CHAPTER I A COERCED COOK.

A COERCED COOK.

AT the last minute we learned that the girl we had counted upon to do our cooking at Clover Lodge had scarlet fever, and as she was the only local girl that we could hire—New England girls preferring to work in a “shop” to domestic service—we were at our wits’ end.

In our extremity Mrs. Vernon (my wife) made a last appeal to Minerva. She went into the kitchen of our New York flat and said,

“Minerva, Mamie Logan, the girl we expected to have up at Clover Lodge, has scarlet fever.”

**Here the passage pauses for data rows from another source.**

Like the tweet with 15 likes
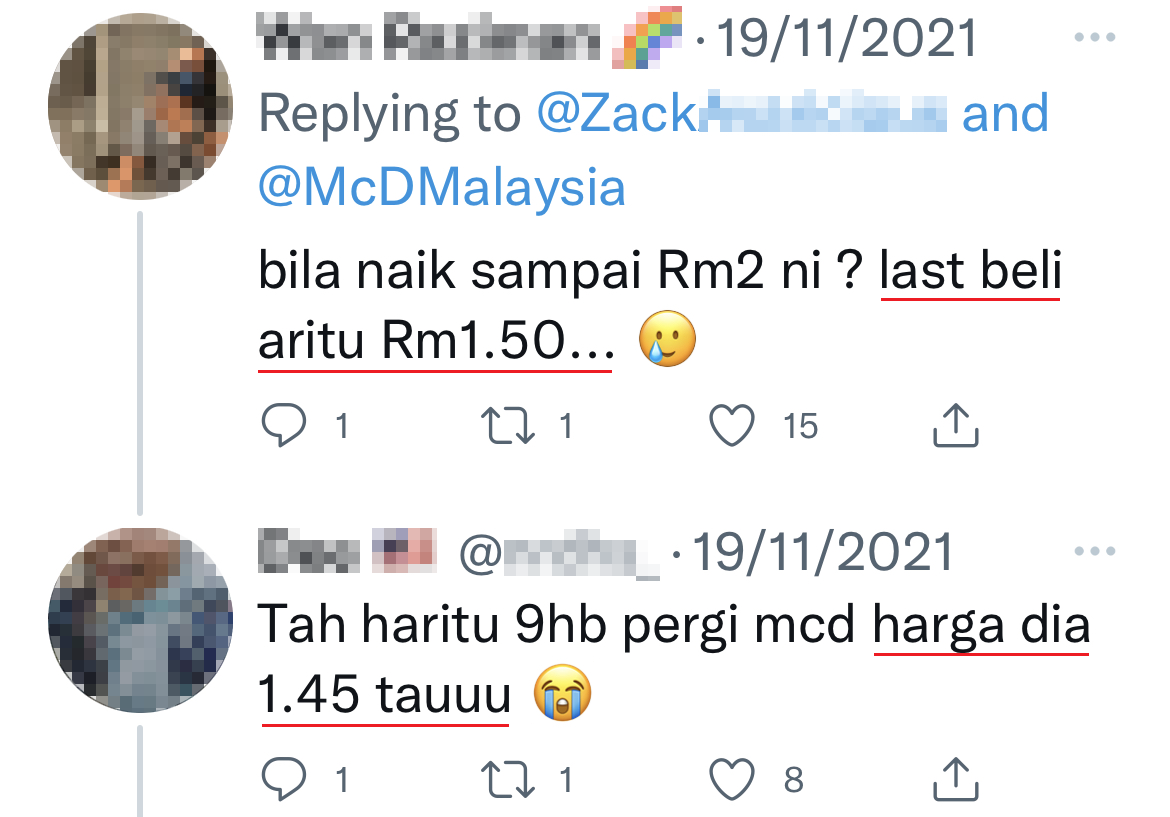The width and height of the screenshot is (1170, 817). [731, 425]
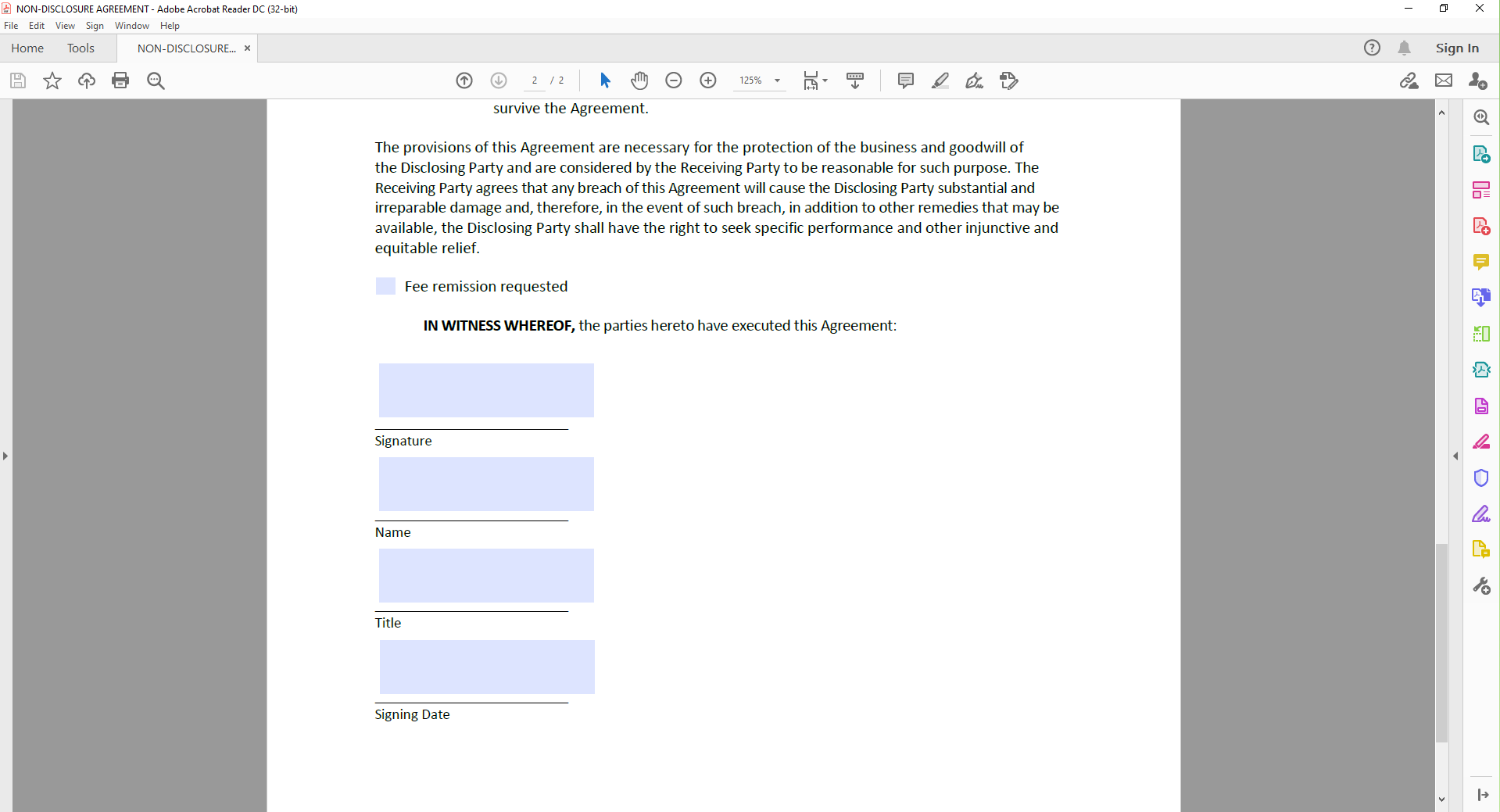Check the Fee remission requested box
Viewport: 1500px width, 812px height.
pos(385,286)
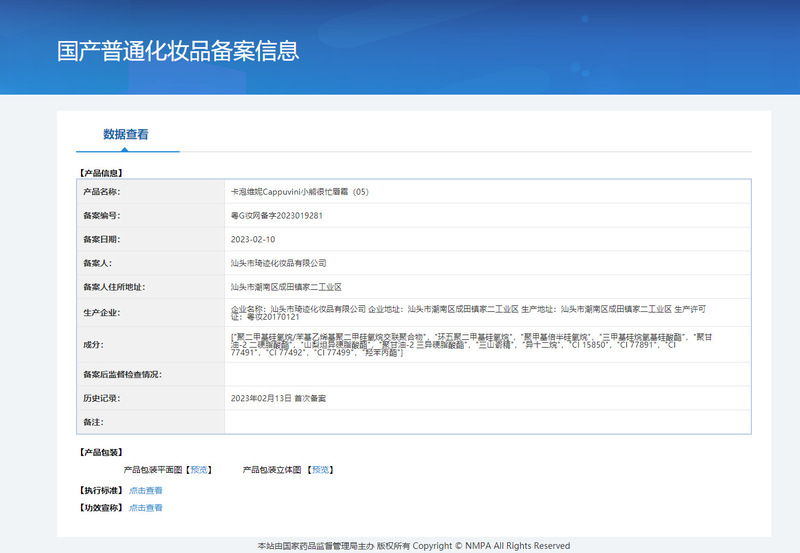
Task: Click 点击查看 next to 执行标准
Action: [x=145, y=490]
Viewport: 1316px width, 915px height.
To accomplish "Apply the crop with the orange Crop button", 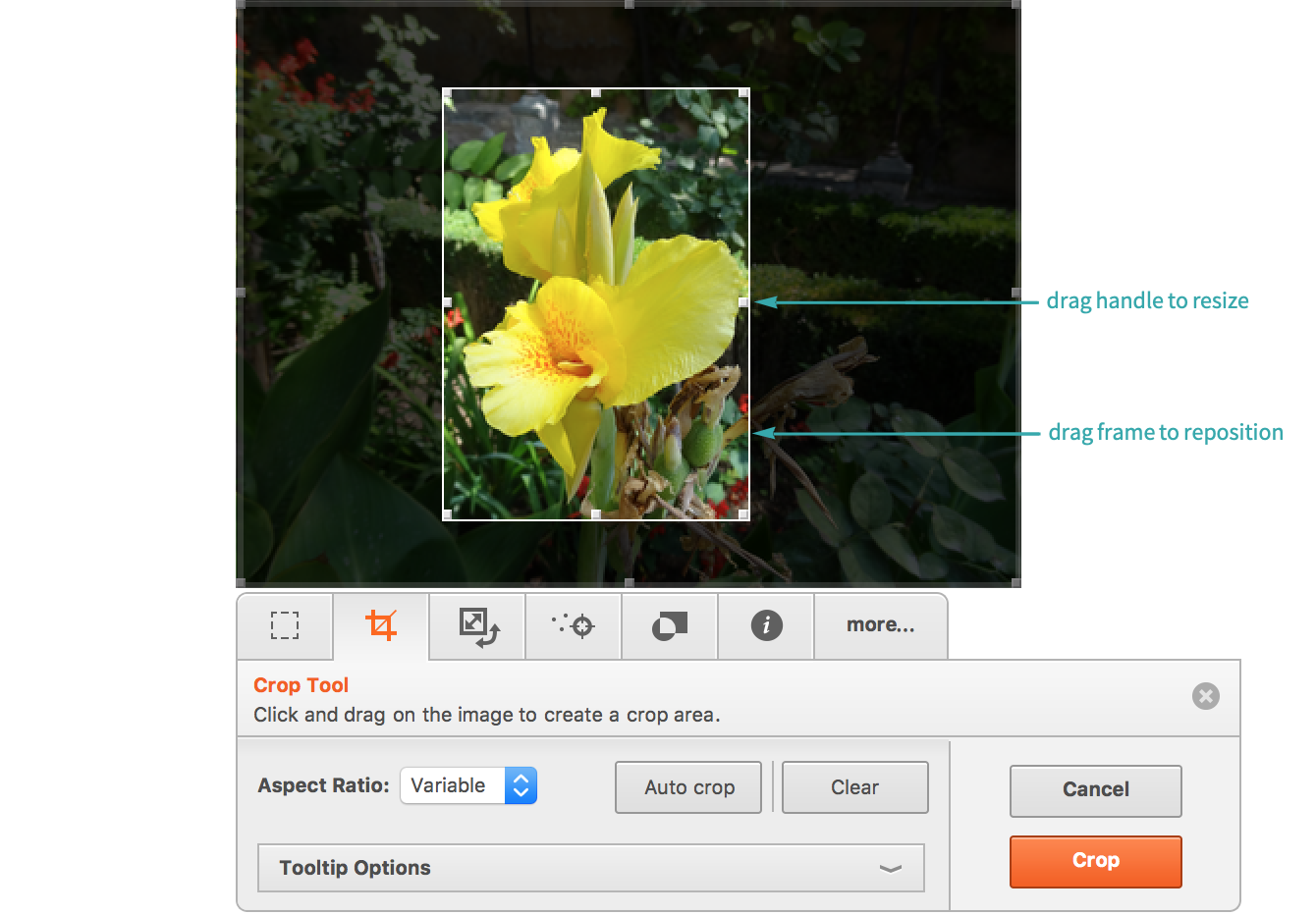I will [1095, 861].
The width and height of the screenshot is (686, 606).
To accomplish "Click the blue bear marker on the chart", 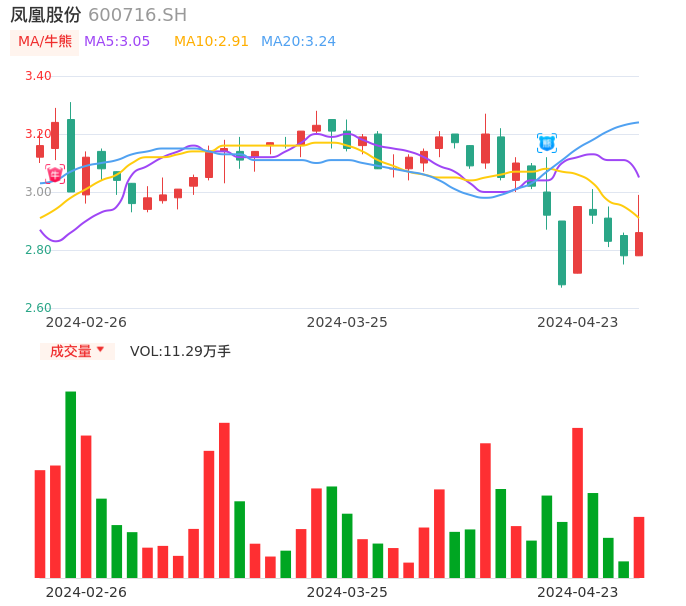I will [x=547, y=143].
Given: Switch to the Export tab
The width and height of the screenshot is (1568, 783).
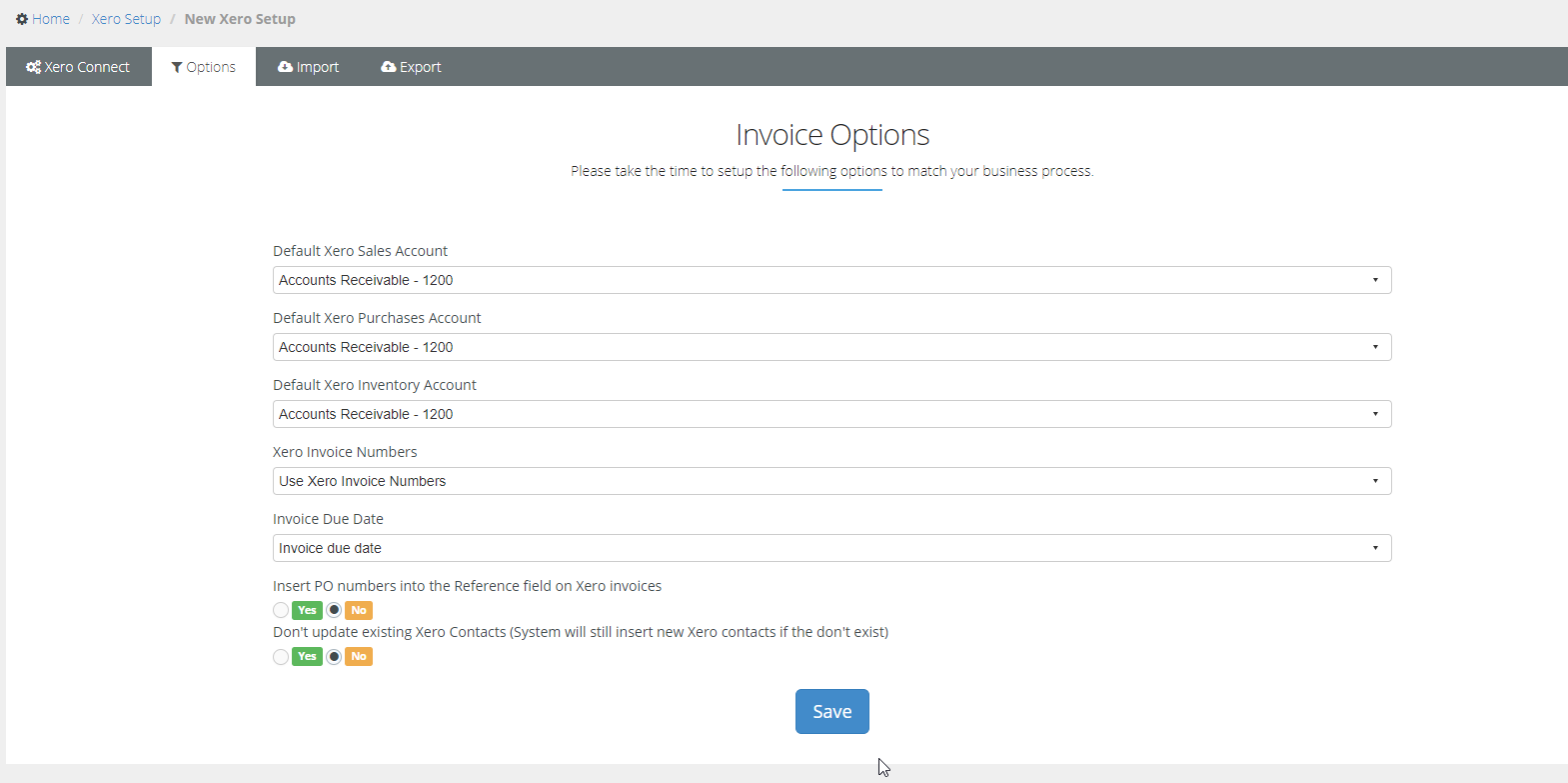Looking at the screenshot, I should [411, 67].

Minerva was blacking the stove (as I could see from the dining room), but she stopped and turned around as she always did when her mistress spoke to her, and said “Yas’m.”

“Well, do you know what that means, Minerva?”

“Means she’s sick, ma’am.”

“Yes, but it also means that I haven’t anybody to cook for me up there.”

“Yas’m.”

“Well, don’t you think you could go up if we gave you five dollars a month more than you’re getting now?”

Minerva rubbed her already black arm with the blacking brush in an absent-minded sort of way as she said,

“’Deed I hate the country. It’s so dismal.”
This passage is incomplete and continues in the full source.